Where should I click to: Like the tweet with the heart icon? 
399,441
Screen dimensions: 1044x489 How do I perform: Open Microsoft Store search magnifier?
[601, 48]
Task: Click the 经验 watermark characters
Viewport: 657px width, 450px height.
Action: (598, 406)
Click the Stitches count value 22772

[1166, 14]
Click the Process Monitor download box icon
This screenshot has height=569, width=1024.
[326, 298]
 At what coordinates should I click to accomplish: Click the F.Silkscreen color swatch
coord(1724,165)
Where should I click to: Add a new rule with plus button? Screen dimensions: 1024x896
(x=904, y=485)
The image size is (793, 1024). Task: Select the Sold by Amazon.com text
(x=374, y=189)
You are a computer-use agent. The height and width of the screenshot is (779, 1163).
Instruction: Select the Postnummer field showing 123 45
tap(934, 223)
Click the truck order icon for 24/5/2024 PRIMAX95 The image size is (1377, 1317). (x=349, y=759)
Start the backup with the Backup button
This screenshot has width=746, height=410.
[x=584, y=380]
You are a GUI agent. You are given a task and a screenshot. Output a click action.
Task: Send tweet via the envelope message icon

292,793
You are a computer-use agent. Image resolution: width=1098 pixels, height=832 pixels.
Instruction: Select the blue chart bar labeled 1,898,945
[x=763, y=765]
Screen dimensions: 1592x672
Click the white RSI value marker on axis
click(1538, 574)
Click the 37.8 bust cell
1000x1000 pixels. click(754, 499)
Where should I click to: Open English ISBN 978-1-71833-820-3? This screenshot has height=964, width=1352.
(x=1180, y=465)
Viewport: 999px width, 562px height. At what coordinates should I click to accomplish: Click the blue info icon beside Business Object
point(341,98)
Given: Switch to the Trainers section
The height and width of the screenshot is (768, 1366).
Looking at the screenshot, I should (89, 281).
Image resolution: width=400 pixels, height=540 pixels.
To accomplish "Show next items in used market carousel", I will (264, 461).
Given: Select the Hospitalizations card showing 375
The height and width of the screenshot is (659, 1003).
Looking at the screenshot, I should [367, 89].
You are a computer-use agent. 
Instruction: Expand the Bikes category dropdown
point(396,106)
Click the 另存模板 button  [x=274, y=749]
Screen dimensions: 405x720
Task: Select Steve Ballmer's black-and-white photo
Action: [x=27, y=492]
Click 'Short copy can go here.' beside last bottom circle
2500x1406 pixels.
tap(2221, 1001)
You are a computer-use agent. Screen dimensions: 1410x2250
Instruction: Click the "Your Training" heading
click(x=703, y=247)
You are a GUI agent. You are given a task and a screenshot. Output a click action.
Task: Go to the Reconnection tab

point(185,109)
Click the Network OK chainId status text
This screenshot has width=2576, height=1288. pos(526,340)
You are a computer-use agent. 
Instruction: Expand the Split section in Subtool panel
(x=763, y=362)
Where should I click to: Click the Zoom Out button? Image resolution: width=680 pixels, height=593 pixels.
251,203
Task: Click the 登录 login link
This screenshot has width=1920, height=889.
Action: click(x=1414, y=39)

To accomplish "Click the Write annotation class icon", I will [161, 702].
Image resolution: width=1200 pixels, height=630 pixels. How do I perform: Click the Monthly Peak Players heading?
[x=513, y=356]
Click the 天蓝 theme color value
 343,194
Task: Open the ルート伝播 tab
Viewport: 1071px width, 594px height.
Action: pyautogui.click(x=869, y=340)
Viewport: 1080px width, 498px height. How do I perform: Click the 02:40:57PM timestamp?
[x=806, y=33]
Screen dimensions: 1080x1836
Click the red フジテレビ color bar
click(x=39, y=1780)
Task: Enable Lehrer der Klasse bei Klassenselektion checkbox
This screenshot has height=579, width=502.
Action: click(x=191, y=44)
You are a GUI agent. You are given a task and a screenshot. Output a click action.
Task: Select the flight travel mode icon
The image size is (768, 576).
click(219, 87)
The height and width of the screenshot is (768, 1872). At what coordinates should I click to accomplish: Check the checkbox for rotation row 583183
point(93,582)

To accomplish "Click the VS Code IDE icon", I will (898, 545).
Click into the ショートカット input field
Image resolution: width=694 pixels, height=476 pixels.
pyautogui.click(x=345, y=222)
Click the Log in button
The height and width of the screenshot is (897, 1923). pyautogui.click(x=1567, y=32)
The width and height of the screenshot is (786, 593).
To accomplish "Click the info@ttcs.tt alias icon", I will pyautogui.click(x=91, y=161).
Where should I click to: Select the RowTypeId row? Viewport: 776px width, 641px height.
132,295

******

TRY IT ▸
Word for word, reproduce every record shown above.

WRITTEN SOLUTION ▸
Where should I click to: Like the tweet with the heart icon? 
399,441
Screen dimensions: 1044x489 How do I perform: Open Microsoft Store search magnifier?
[601, 48]
Task: Click the 经验 watermark characters
Viewport: 657px width, 450px height.
Action: (598, 406)
Click the Stitches count value 22772

[1166, 14]
Click the Process Monitor download box icon
This screenshot has height=569, width=1024.
[326, 298]
 At what coordinates should I click to accomplish: Click the F.Silkscreen color swatch
coord(1724,165)
Where should I click to: Add a new rule with plus button? Screen dimensions: 1024x896
(x=904, y=485)
The image size is (793, 1024). Task: Select the Sold by Amazon.com text
(x=374, y=189)
You are a computer-use agent. The height and width of the screenshot is (779, 1163).
Instruction: Select the Postnummer field showing 123 45
tap(934, 223)
Click the truck order icon for 24/5/2024 PRIMAX95 The image size is (1377, 1317). (x=349, y=759)
Start the backup with the Backup button
This screenshot has width=746, height=410.
[x=584, y=380]
You are a GUI agent. You are given a task and a screenshot. Output a click action.
Task: Send tweet via the envelope message icon

292,793
You are a computer-use agent. Image resolution: width=1098 pixels, height=832 pixels.
Instruction: Select the blue chart bar labeled 1,898,945
[x=763, y=765]
Screen dimensions: 1592x672
Click the white RSI value marker on axis
click(1538, 574)
Click the 37.8 bust cell
1000x1000 pixels. click(754, 499)
Where should I click to: Open English ISBN 978-1-71833-820-3? This screenshot has height=964, width=1352.
(x=1180, y=465)
Viewport: 999px width, 562px height. At what coordinates should I click to accomplish: Click the blue info icon beside Business Object
point(341,98)
Given: Switch to the Trainers section
The height and width of the screenshot is (768, 1366).
Looking at the screenshot, I should (89, 281).
Image resolution: width=400 pixels, height=540 pixels.
To accomplish "Show next items in used market carousel", I will (264, 461).
Given: Select the Hospitalizations card showing 375
The height and width of the screenshot is (659, 1003).
Looking at the screenshot, I should [367, 89].
You are a computer-use agent. 
Instruction: Expand the Bikes category dropdown
point(396,106)
Click the 另存模板 button  [x=274, y=749]
Screen dimensions: 405x720
Task: Select Steve Ballmer's black-and-white photo
Action: [x=27, y=492]
Click 'Short copy can go here.' beside last bottom circle
2500x1406 pixels.
tap(2221, 1001)
You are a computer-use agent. Screen dimensions: 1410x2250
Instruction: Click the "Your Training" heading
click(x=703, y=247)
You are a GUI agent. You are given a task and a screenshot. Output a click action.
Task: Go to the Reconnection tab

point(185,109)
Click the Network OK chainId status text
This screenshot has width=2576, height=1288. pos(526,340)
You are a computer-use agent. 
Instruction: Expand the Split section in Subtool panel
(x=763, y=362)
Where should I click to: Click the Zoom Out button? Image resolution: width=680 pixels, height=593 pixels.
251,203
Task: Click the 登录 login link
This screenshot has width=1920, height=889.
Action: click(x=1414, y=39)

To accomplish "Click the Write annotation class icon", I will [161, 702].
Image resolution: width=1200 pixels, height=630 pixels. How do I perform: Click the Monthly Peak Players heading?
[x=513, y=356]
Click the 天蓝 theme color value
 343,194
Task: Open the ルート伝播 tab
Viewport: 1071px width, 594px height.
Action: pyautogui.click(x=869, y=340)
Viewport: 1080px width, 498px height. How do I perform: Click the 02:40:57PM timestamp?
[x=806, y=33]
Screen dimensions: 1080x1836
Click the red フジテレビ color bar
click(x=39, y=1780)
Task: Enable Lehrer der Klasse bei Klassenselektion checkbox
This screenshot has height=579, width=502.
Action: click(x=191, y=44)
You are a GUI agent. You are given a task and a screenshot. Output a click action.
Task: Select the flight travel mode icon
The image size is (768, 576).
click(219, 87)
The height and width of the screenshot is (768, 1872). At what coordinates should I click to accomplish: Check the checkbox for rotation row 583183
point(93,582)

To accomplish "Click the VS Code IDE icon", I will (898, 545).
Click into the ショートカット input field
Image resolution: width=694 pixels, height=476 pixels.
pyautogui.click(x=345, y=222)
Click the Log in button
The height and width of the screenshot is (897, 1923). pyautogui.click(x=1567, y=32)
The width and height of the screenshot is (786, 593).
To accomplish "Click the info@ttcs.tt alias icon", I will pyautogui.click(x=91, y=161).
Where should I click to: Select the RowTypeId row? Viewport: 776px width, 641px height.
132,295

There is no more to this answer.